━━ AVAILABLE RECORDS
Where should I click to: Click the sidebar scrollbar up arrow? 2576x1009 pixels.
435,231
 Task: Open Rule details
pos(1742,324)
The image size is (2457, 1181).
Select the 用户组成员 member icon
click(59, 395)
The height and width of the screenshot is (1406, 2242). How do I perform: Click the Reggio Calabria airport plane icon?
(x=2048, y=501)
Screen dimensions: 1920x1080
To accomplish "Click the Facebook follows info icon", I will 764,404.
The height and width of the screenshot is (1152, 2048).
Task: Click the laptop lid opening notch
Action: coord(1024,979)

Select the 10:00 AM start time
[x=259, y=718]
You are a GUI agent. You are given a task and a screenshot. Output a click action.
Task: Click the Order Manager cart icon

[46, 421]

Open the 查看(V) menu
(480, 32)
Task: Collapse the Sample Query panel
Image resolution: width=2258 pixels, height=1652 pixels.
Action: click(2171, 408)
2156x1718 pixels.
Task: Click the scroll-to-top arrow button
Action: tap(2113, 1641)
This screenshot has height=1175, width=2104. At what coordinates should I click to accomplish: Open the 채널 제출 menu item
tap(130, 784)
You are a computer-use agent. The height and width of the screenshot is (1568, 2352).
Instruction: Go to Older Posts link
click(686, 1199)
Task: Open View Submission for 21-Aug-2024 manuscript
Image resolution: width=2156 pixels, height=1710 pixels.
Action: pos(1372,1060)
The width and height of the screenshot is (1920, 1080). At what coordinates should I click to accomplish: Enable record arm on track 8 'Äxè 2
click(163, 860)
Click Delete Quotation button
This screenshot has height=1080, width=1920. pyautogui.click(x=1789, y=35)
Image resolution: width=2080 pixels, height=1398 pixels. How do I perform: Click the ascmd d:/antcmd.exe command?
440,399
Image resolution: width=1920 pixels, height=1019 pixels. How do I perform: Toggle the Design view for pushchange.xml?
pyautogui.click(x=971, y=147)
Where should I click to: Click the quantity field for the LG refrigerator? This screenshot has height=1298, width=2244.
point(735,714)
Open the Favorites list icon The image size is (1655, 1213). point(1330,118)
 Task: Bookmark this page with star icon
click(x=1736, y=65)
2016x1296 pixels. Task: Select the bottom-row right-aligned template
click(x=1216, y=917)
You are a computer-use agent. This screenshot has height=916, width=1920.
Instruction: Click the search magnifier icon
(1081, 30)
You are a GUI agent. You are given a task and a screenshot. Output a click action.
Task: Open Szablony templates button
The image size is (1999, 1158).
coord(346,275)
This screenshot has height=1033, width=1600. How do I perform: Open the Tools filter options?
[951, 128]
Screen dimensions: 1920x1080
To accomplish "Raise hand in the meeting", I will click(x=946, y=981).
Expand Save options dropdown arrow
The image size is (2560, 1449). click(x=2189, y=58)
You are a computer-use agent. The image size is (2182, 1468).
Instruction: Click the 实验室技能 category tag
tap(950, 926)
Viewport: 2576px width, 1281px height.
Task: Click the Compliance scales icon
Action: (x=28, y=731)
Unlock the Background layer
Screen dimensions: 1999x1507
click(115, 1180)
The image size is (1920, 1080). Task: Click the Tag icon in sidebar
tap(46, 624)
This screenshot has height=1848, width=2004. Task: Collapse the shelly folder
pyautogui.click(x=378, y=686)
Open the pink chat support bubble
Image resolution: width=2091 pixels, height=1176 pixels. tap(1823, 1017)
━━━━
TO DO
Only the lines above from the line with "Task: Click the Order Manager cart icon" to the line with "You are a computer-use agent. This", those two lines included, should be reproduced exactly.

EXPECTED ANSWER
Task: Click the Order Manager cart icon

[46, 421]

Open the 查看(V) menu
(480, 32)
Task: Collapse the Sample Query panel
Image resolution: width=2258 pixels, height=1652 pixels.
Action: click(2171, 408)
2156x1718 pixels.
Task: Click the scroll-to-top arrow button
Action: tap(2113, 1641)
This screenshot has height=1175, width=2104. At what coordinates should I click to accomplish: Open the 채널 제출 menu item
tap(130, 784)
You are a computer-use agent. The height and width of the screenshot is (1568, 2352).
Instruction: Go to Older Posts link
click(686, 1199)
Task: Open View Submission for 21-Aug-2024 manuscript
Image resolution: width=2156 pixels, height=1710 pixels.
Action: pos(1372,1060)
The width and height of the screenshot is (1920, 1080). At what coordinates should I click to accomplish: Enable record arm on track 8 'Äxè 2
click(163, 860)
Click Delete Quotation button
This screenshot has height=1080, width=1920. pyautogui.click(x=1789, y=35)
Image resolution: width=2080 pixels, height=1398 pixels. How do I perform: Click the ascmd d:/antcmd.exe command?
440,399
Image resolution: width=1920 pixels, height=1019 pixels. How do I perform: Toggle the Design view for pushchange.xml?
pyautogui.click(x=971, y=147)
Where should I click to: Click the quantity field for the LG refrigerator? This screenshot has height=1298, width=2244.
point(735,714)
Open the Favorites list icon The image size is (1655, 1213). point(1330,118)
 Task: Bookmark this page with star icon
click(x=1736, y=65)
2016x1296 pixels. Task: Select the bottom-row right-aligned template
click(x=1216, y=917)
You are a computer-use agent. This screenshot has height=916, width=1920.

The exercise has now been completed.